I found these sources through Hunter’s online library system, using the keywords “Faulkner” and “sexuality,” and/or “queer,” and via suggestions from Prof. Allred after my proposal. I also used the Zotero library for “Coming Out through History’s Hidden Love Letters in Absalom, Absalom!” I also am choosing to limit my research around Absalom, Absalom! and Light in August for the purpose of keeping my analysis based on close readings rather than ambiguous comparisons. As per my paper pitch, my questions remain:
-To what extent does queer language and identity speak in conversation with southern morality and suppression in Faulkner’s work?
-How often is erotica entangled within non conforming identities?
-Was Faulkner suggesting something about queerness, desire, and humanity through his characters and their sexuality?
Foucault, M. (1990). The History of Sexuality, volume 1: An introduction. Vintage Books.
Foucault’s History of Sexuality will serve as my framework to plot and point at the nature of Faulkner’s restrictive erotic’s, in both heterosexual and homosexual relationships. Majorly, it will be my key to understanding the “regime of power-knowledge-pleasure” that sustains power systems and propagations of knowledge. Furthermore, Foucault speaks on how an individual is defined by how he or she fits into a doctrine of sexuality (such as that seen in various religions, economic systems, family moral). This will guide me in uncovering one of my primary questions, How often is erotica entangled within non conforming identities?
Sensibar, J. L. (2010). Faulkner and Love: The women who shaped his art. Yale University Press.
Sensibar provides bibliographical assertions on Faulkner’s life and his varying modes of loving throughout. Most importantly, she highlights both how Faulkner’s women often subject culture norms, in addition to bringing forth the erotic suppression Faulkner himself may have felt in both heterosexual and homosexual relations. This, too, will serve as important framework to expose the psychological / emotional landscape of the writer, and thus, the psychological and emotional landscapes of his characters and their language surrounding erotic’s.
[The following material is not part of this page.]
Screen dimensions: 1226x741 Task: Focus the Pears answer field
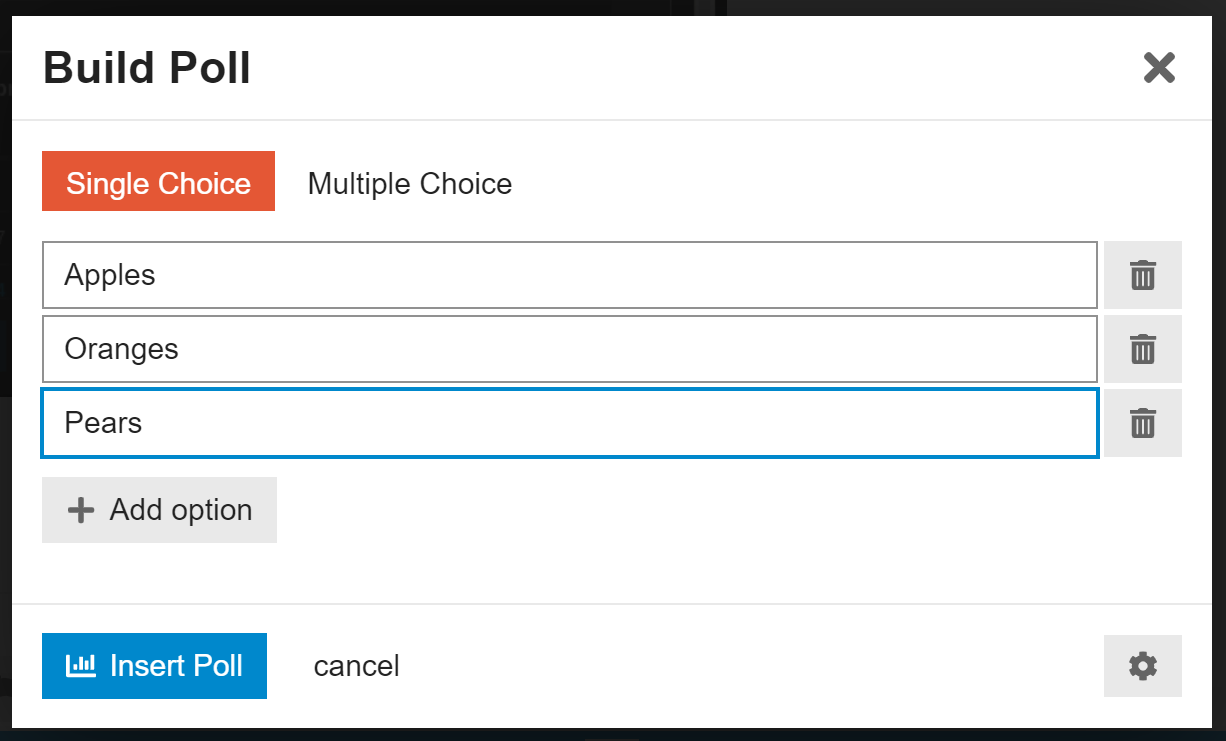400,422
Jones, Norman W. “Coming Out through History’s Hidden Love Letters in Absalom, Absalom!” American Literature, vol. 76 no. 2, 2004, p. 339-366. Project MUSE muse.jhu.edu/article/169224.
This source does a particularly good job of exposing the homosexual desire (and tragedy) of Quentin and Shreve, Henry and Bon, and, more broadly, of closeted southern gentleman and gentlewoman. Jones’ reading of the boys in their erotic retelling of Henry and Bon speaks greatly to the homosexual repression suggested in Faulkner and Love and the systems of power which would deny the sexuality to be enacted on as described in Foucault’s The History of Sexuality.
Sherazi. (2014). “Playing It Out Like a Play”: Joe Christmas and Joanna Burden’s Erotic Masquerade in William Faulkner’s Light in August. The Mississippi Quarterly, 67(3), 483–506. https://doi.org/10.1353/mss.2014.0007
Sherazi delves into the complex racial and gendered erotics which Joanna Burden and Joe Christmas perform throughout the three years of their co-residency on her property. Sherazi, most importantly, detangles the “racialized and gendered structures of domination,” exposing the systems of power which denounce the two characters’ affairs as something between racial and sexual theory. This source speaks most directly to the heterosexual fear and shame tied to Faulkner’s writing, and also depicts a mirror to the homosexual shame noted in other sources.
Deborah E. McDowell. (2010). Must Have Been Love: Sexualities’ Attachments in Faulkner. In Faulkner’s Sexualities (p. 94–). University Press of Mississippi.
McDowell creates an important connection to the discussion of sexuality and “the sordid details and the brutal history of slavery and segregation at the heart of his entire Southern cycle— concubinage, incest, and tangled interracial genealogies” which permeate through much of Faulkner’s depictions of love and trauma. This source will speak more broadly to the relationship between sexuality and Faulkner’s “search for a language of love” with a backdrop of mass violence enacted through a country on the bounds of identity.
(Primary Source) Faulkner, William. Absalom, Absalom! : the Corrected Text. Vintage international edition., Vintage International / Vintage Books, 1990.
Of Faulkner’s books I am choosing to focus on, Absalom, Absalom! is of perhaps greatest importance. While much of the Eros is within the unsaid, there is plenty here to analyze—from Bon to Henry, Shreve to Quentin, Rosa to Clytie, and so forth.
(Primary Source) Faulkner, William. Light in August : the Corrected Text. Vintage international edition., Vintage Books, a division of Random House, Inc., 1990.
Light in August is second most important in my argument surrounding sexuality. I am looking to analyze Joanna Burden and Joe Christmas’ relationship, alongside Joe’s own erotic upbringing (toothpaste) and the relationship between sexuality and race and power.